- Drove away from downtown, where he picked me up from work, looking for a McDonald's, which is like driving away from Wrigleyville looking for a gay bar--there are some, but you're much more likely to find what you're looking for if you just TURN AROUND.
- Settled on a Church's Chicken, asked me to run in and get him a sandwich, fries and pop, then looked at me funny when I waited for his money. "It's Father's Day, ain't it?" At least he laughed while saying this. If I were still a child, this line would have been followed by a pop in the mouth. Sent me back in to ask for a piece of cheese for his chicken sandwich (they don't do that at Church's).
- Took me home so that I could set my VCR for the NBA Finals, which I guarantee only happened because he was headed to the West Side anyway to see one of his buddies play guitar at a club.
- Dropped by a car repair chain, asked me to go in and find a certain product so that he could come right in and purchase it, and then we'd be off. Well, he didn't come in until 15 minutes after he sent me in. He was on his cell phone when he finally came in, so he had to yak away for a while before he could ask for the manager and yak with him for a while. Finally got to the counter, but disputed the price of something until the manager told the cashier to override and cut the price in half, presumably to get him the fuck out of there. Instead, Dad handed out flyers for his latest gig to the cashier, manager, and security guard, then had me run to the car...and fetch him his harmonica. "He does this all the time, doesn't he?" asked the security guard. I solemnly nodded. "Know why women like harmonica players?" asked my dad after chatting up the much younger cashier. "Cause you gotta know how to suck and blow and use your tongue, and they love that." Total time of brief trip to car repair chain--almost an hour and a half.
- Stopped at a corner liquor store that had a big sign that said "We Make Keys" (I'm the one who noticed the sign because we were on our way to look for a Home Depot so that my dad could get some keys made, and looking for a place with my dad can sometimes take months). Two 8-year-old girls came out of the store and woke me from my nap after about 10 minutes to ask me if I could spell "invisible." When I asked why they would ask me, they responded, "The man in the store said that you can spell anything." Yes, he still embarrasses me by telling complete strangers that I was the spelling bee champ in 1990.
- Despite having the address, he drove right past the club where his friend was playing because it looked so small that he just assumed that it wasn't the place. After 15 minutes of trying to reach his friend on the cell, he asked a woman in a sparkly disco-type outfit walking out of there if that place was hosting a blues band tonight, and she said yes.

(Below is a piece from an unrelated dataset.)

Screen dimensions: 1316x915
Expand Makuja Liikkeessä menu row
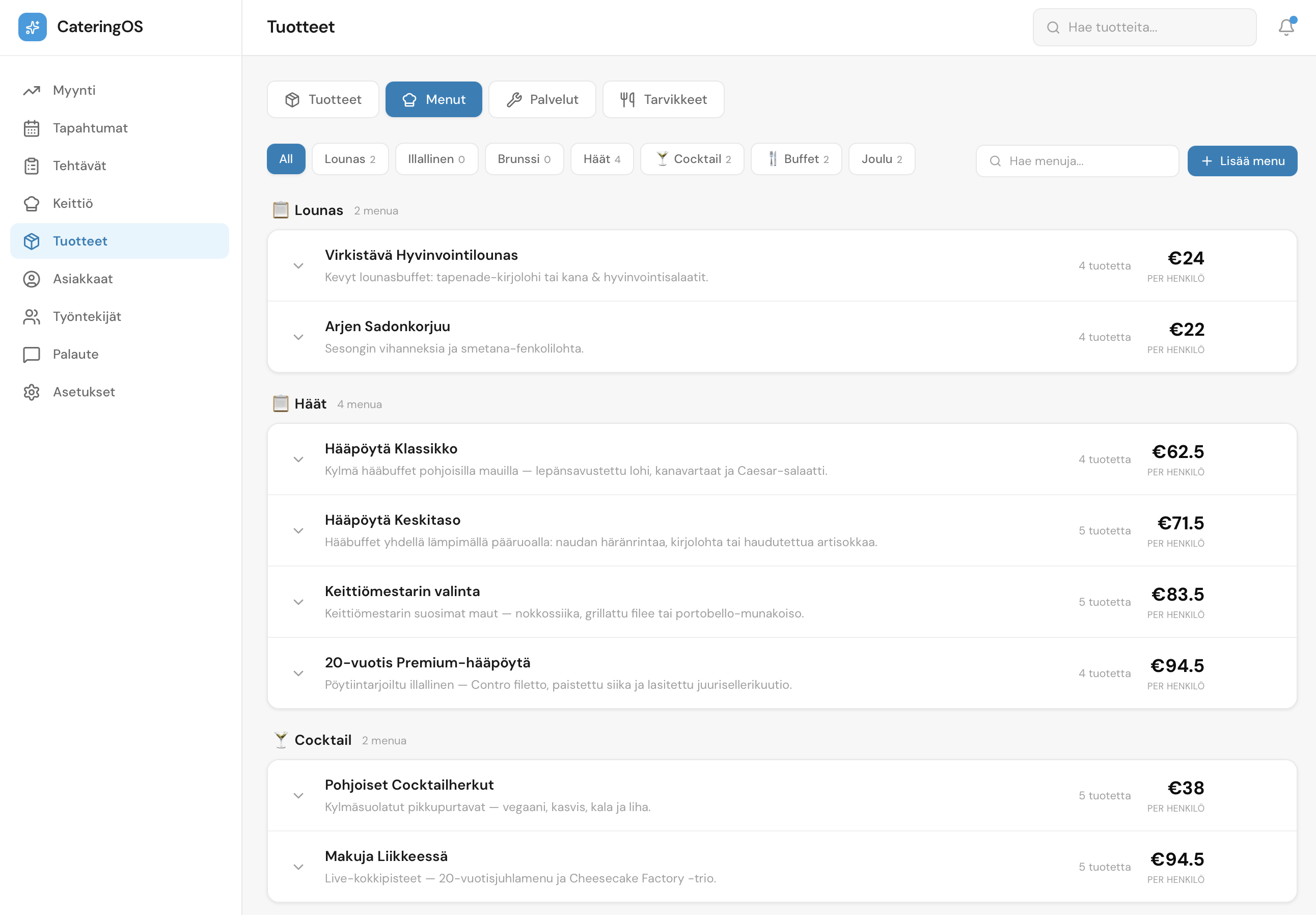[298, 867]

This dive tried to charge both of us $15 for the right to set foot in there, but my dad dropped his usual jive talk--former drummer for the Chi-Lites, played with James Brown at the Apollo, etc.--and talked his way in. They still made me give up $10. I stayed for two seconds, because my dad saw someone he wanted to talk to leaving and followed him outside, and I followed him and did not return. My Father's Day present was not going WWE on that shithole demanding my money back. He introduced me to the guys, I shit you not, as "This is my son--you know he was a spelling bee champ?" I sat in the car for an hour waiting for him to get through schmoozing these guys. I don't know where he gets the energy, honestly. Then he drove me home while on his phone yapping the whole trip.

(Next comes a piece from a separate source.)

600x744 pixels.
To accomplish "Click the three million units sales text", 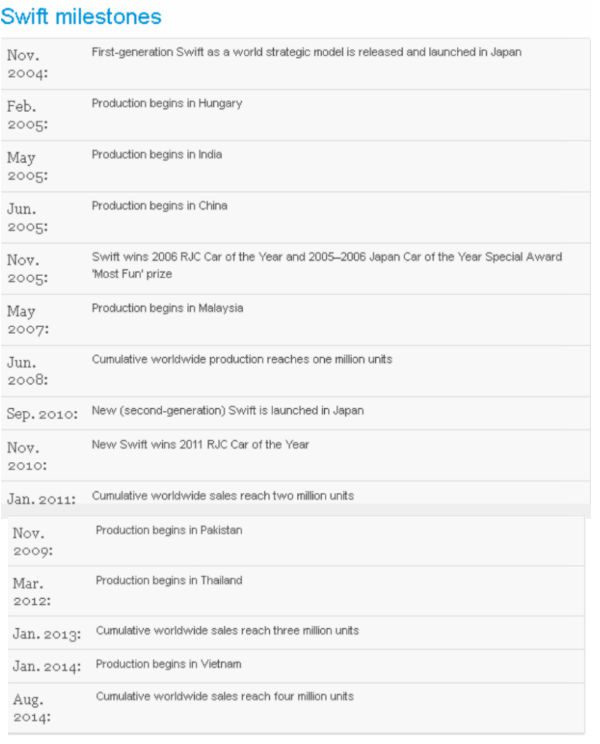I will pyautogui.click(x=227, y=631).
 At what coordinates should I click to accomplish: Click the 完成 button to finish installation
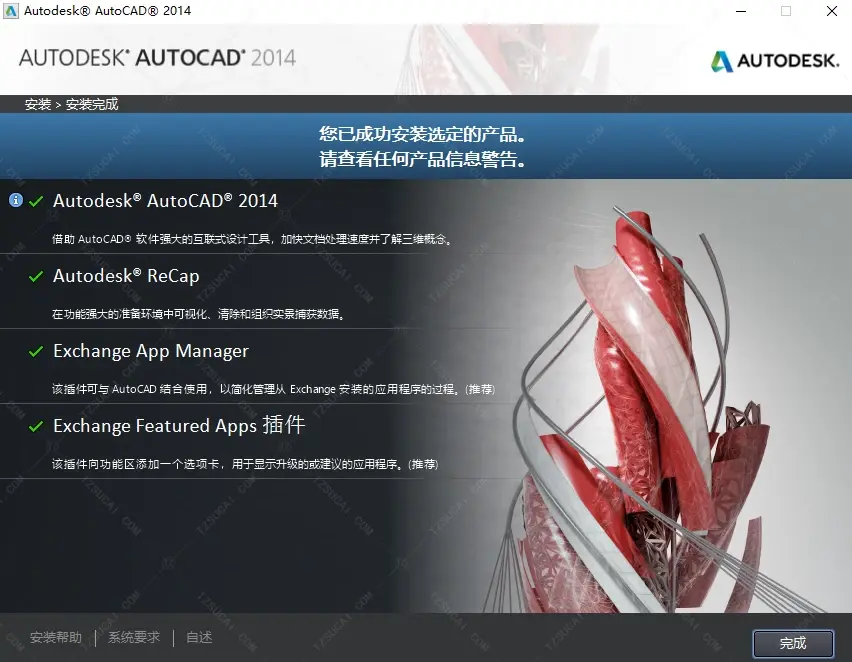coord(793,644)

So it was the whole gamut of emotions that I always feel about my dad--anger, pity, pride, awe, humor, embarrassment--all at once at times. I've picked up a lot of his bad habits and none of his few good ones, so for all I know, he's embarrassed that the only time he can be proud of his boy is when he talks about the spelling bee 16 years ago. But Sunday did remind me that, no matter how small-time he is as an entertainer, he has always cast a large shadow that I've struggled to fit into, which is why I hardly ever talk when I'm with him. That will probably never change. What I can do from this point until he dies is just watch him do his thing and pick out the finer points of his schtick and apply them to my existence. After all, many people would love to have a father around at all.
Who else would teach me that women get hot for harmonica players?